§ **WHAT THE TASK ASKS**:
Go through each line of the records below and count those with the word "agent"; give only the total.

━━━ SOURCE INFORMATION

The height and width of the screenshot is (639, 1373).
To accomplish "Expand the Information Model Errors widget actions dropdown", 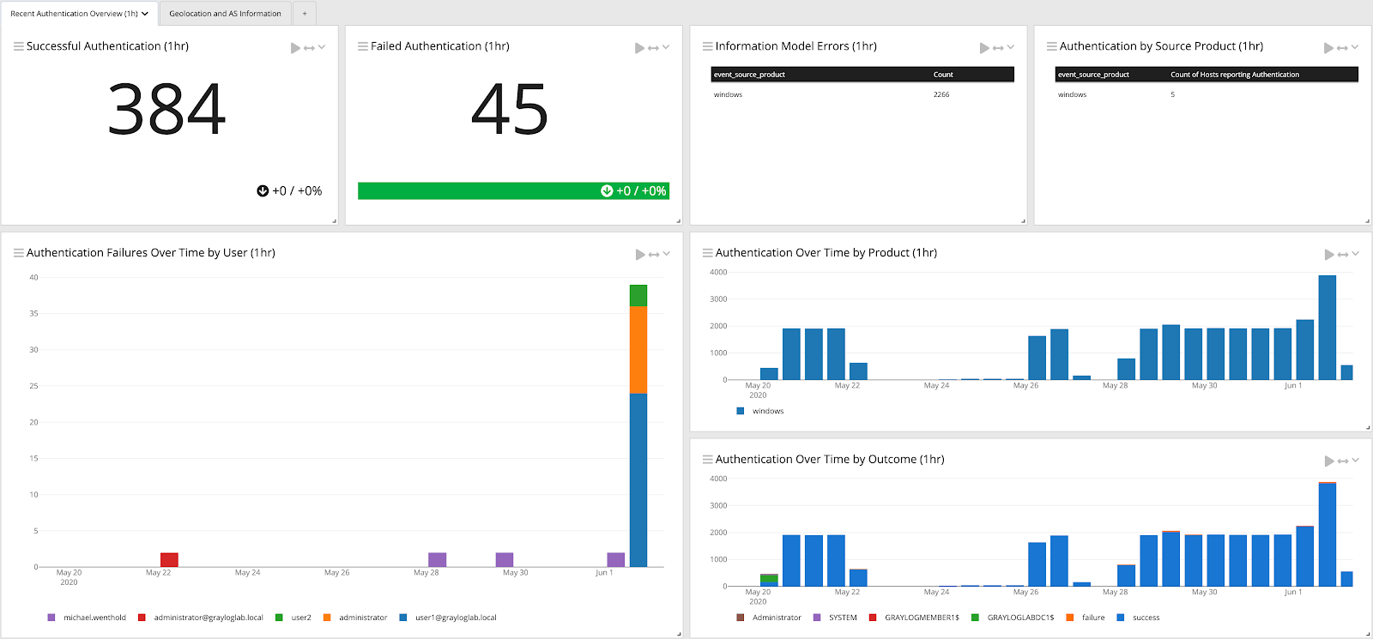I will (1011, 47).
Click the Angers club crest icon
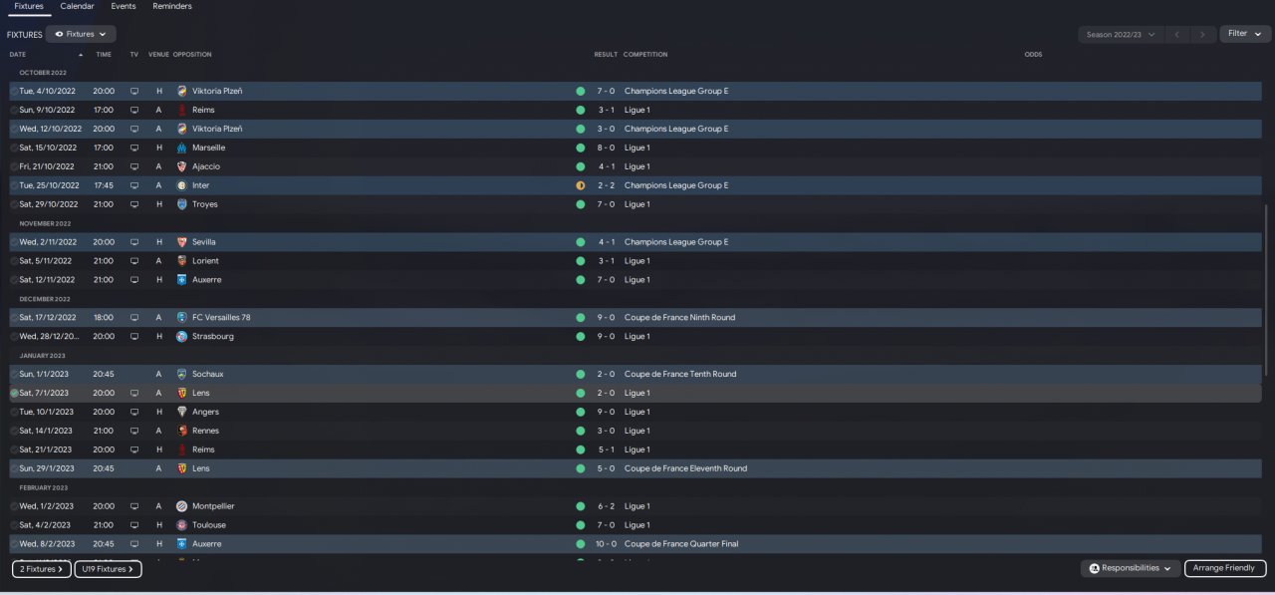1275x595 pixels. pos(181,412)

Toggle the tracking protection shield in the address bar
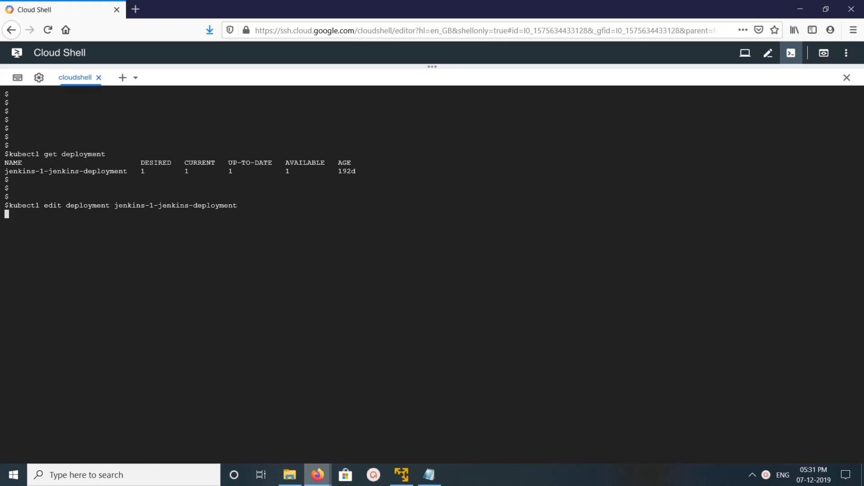pos(230,30)
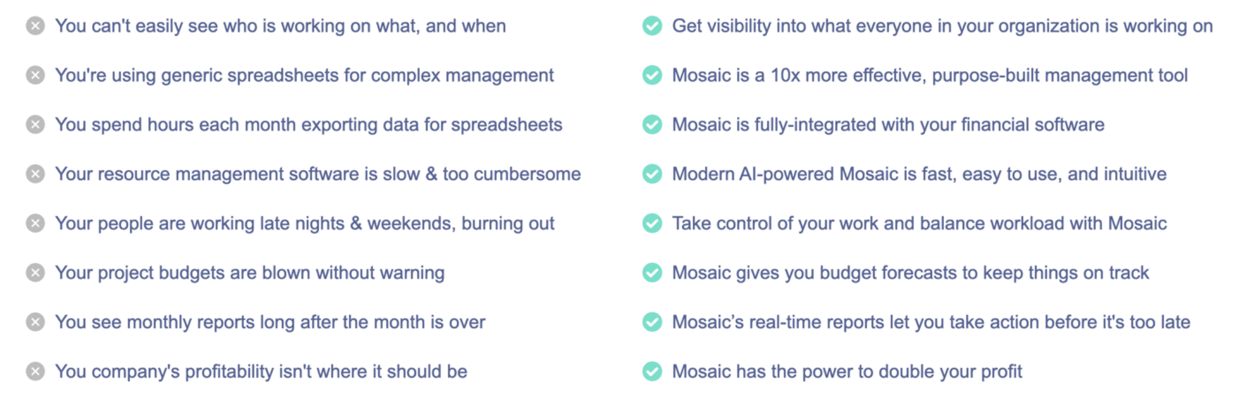
Task: Click the X icon next to resource management software
Action: [36, 174]

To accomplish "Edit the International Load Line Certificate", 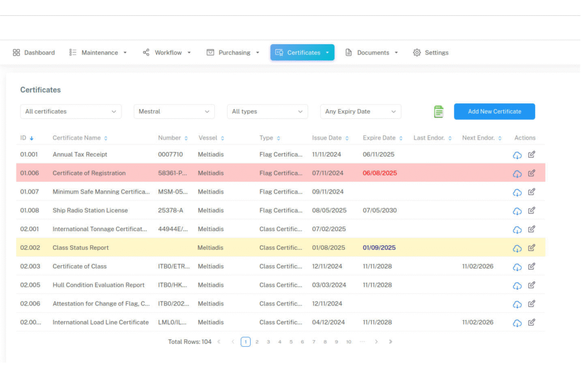I will [532, 322].

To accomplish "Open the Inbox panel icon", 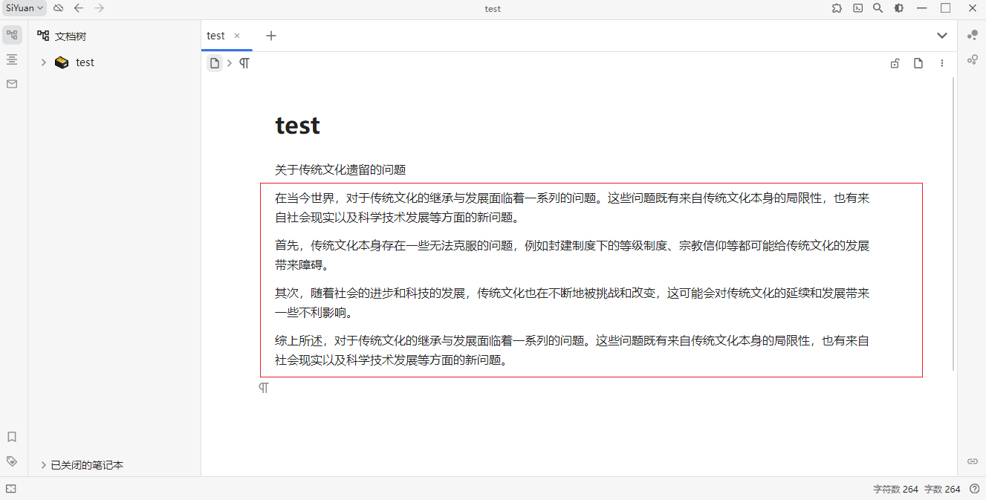I will click(x=12, y=84).
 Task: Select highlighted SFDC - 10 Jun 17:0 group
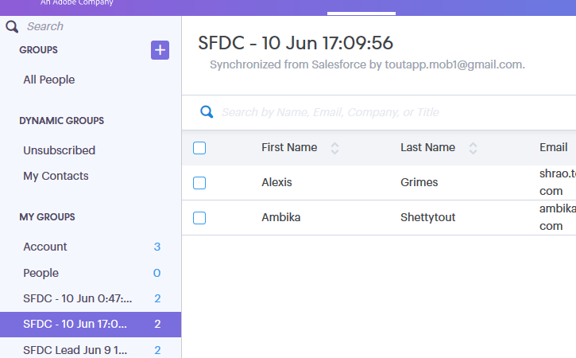click(x=91, y=324)
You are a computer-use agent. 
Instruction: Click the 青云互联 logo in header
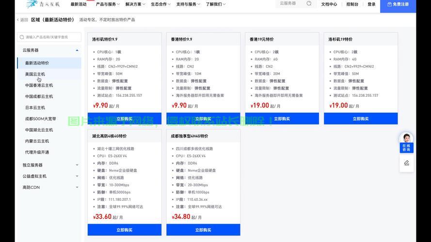43,4
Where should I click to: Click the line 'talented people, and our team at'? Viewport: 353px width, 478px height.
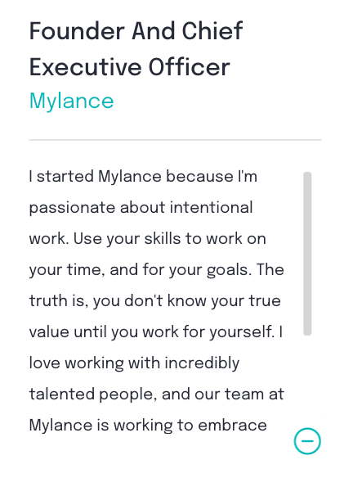point(156,395)
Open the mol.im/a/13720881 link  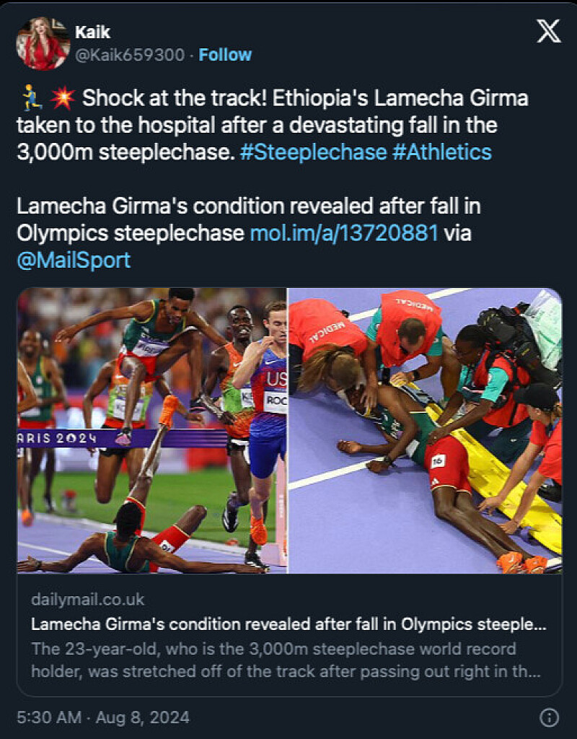click(344, 233)
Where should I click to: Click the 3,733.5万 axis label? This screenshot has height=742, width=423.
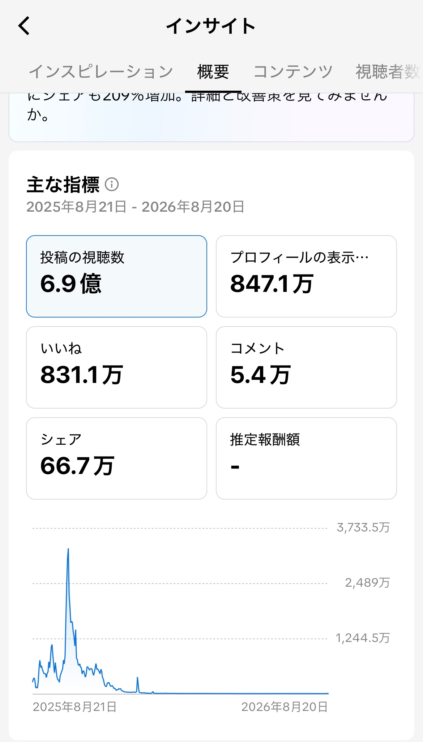coord(363,527)
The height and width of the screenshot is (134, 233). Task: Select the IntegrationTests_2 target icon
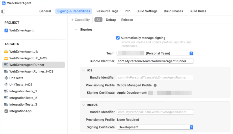[6, 98]
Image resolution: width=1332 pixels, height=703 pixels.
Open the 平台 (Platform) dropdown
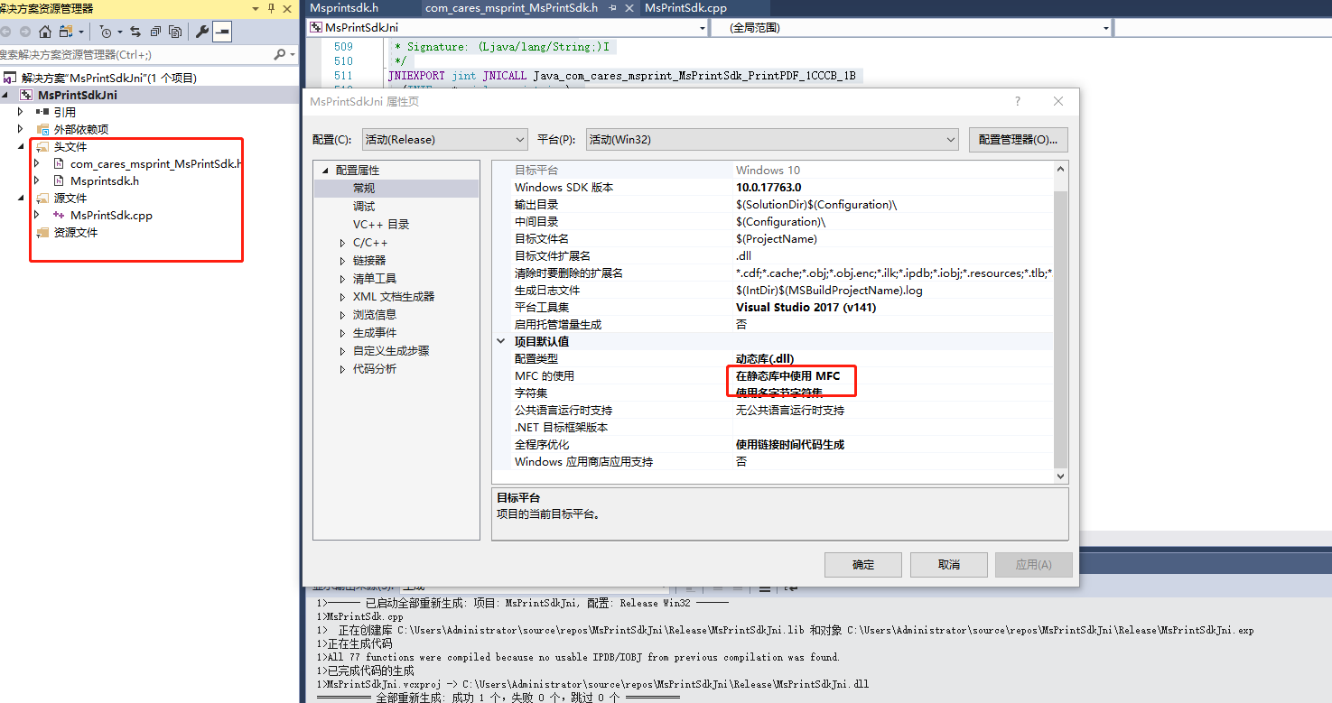tap(771, 140)
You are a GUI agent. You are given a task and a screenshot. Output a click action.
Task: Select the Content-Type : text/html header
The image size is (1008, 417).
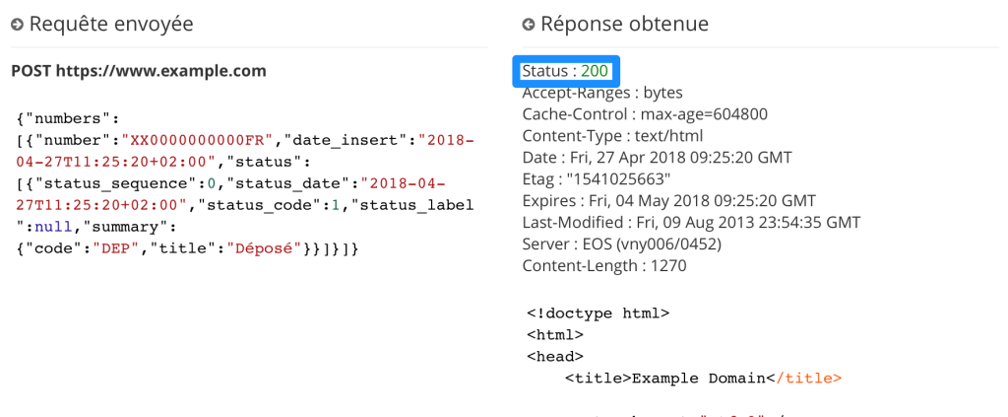coord(613,136)
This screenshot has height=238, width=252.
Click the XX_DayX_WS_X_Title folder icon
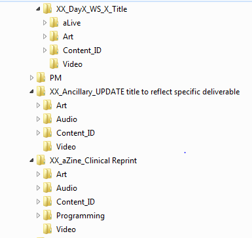tap(47, 9)
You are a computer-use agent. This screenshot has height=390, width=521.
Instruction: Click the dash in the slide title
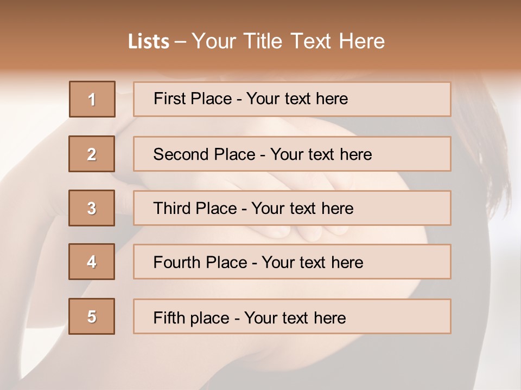pyautogui.click(x=180, y=42)
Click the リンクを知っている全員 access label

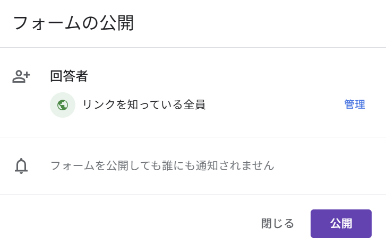[144, 104]
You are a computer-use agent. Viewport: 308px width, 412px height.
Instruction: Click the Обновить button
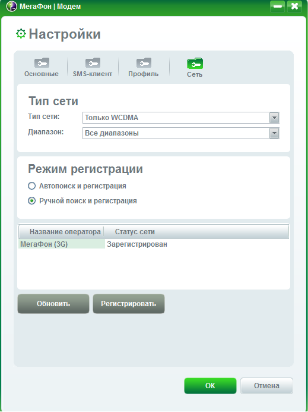click(53, 304)
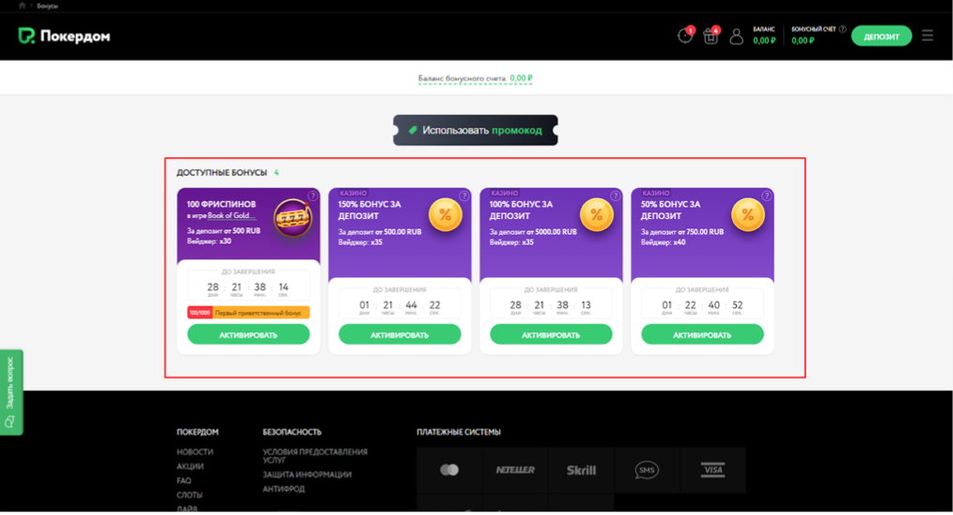Open the target icon with badge 1
953x515 pixels.
click(684, 37)
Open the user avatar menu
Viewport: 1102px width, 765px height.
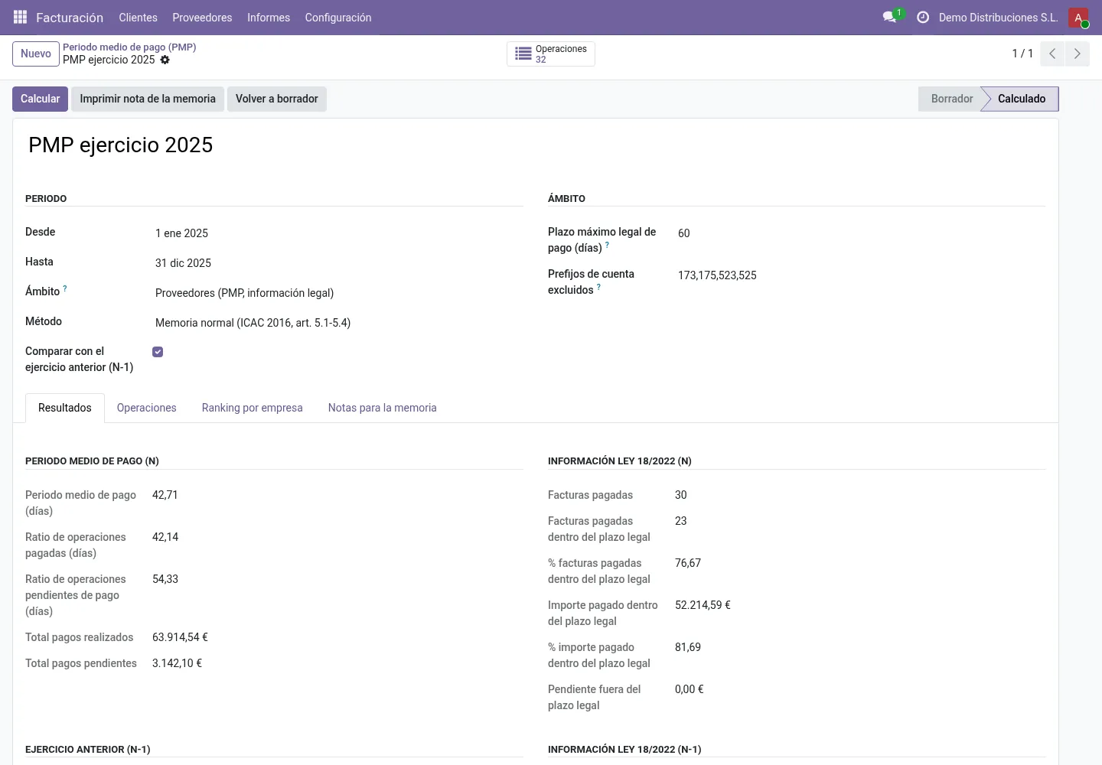coord(1078,17)
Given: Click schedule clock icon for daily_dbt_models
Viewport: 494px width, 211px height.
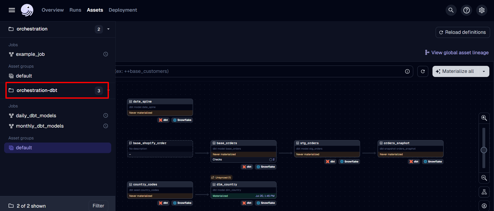Looking at the screenshot, I should click(106, 116).
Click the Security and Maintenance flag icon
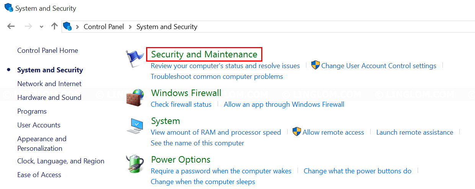The width and height of the screenshot is (475, 189). tap(135, 59)
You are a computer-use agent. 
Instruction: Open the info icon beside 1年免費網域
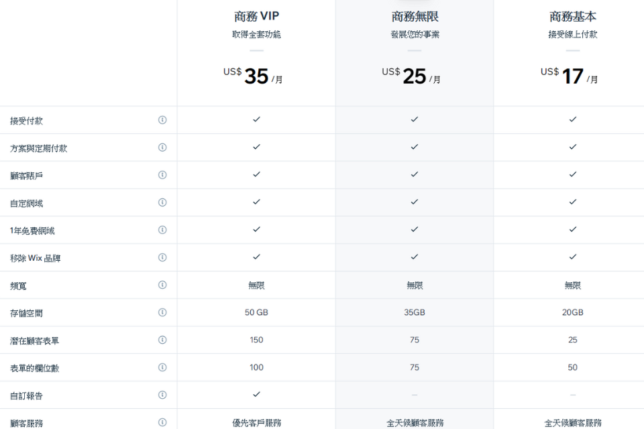point(162,229)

━━━━━━

§ **OUTPUT BELOW**:
5